Your goal: Give the data again exactly as written, without any of its pictures.

Data section Start Marker

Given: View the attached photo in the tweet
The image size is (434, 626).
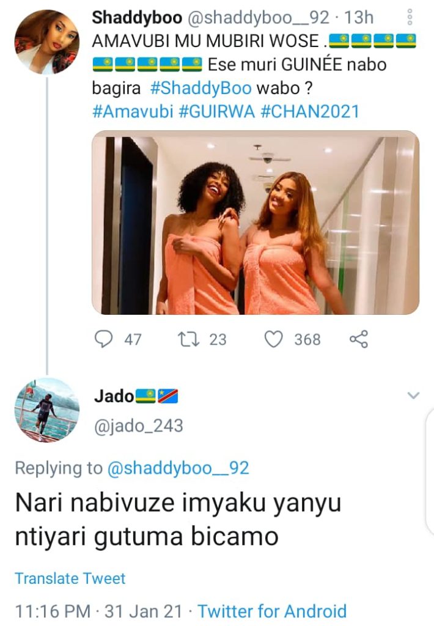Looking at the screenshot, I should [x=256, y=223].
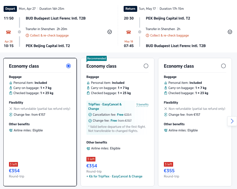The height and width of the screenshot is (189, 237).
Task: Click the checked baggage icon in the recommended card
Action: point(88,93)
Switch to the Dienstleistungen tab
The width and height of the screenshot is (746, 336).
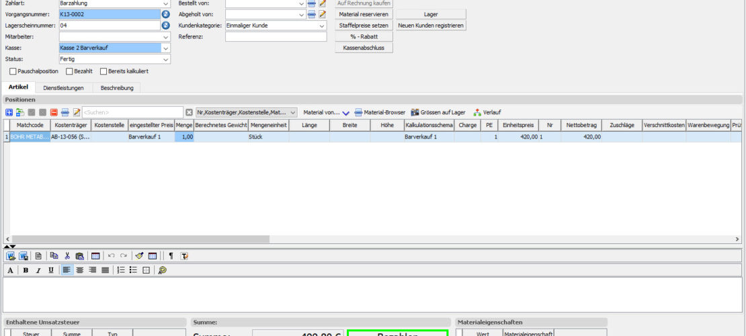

Data section End Marker

Response area:
Given: View the attached photo in the tweet
The image size is (434, 626).
Looking at the screenshot, I should [x=256, y=223].
The height and width of the screenshot is (189, 237).
Task: Click the checked baggage icon in the recommended card
Action: point(88,93)
Switch to the Dienstleistungen tab
The width and height of the screenshot is (746, 336).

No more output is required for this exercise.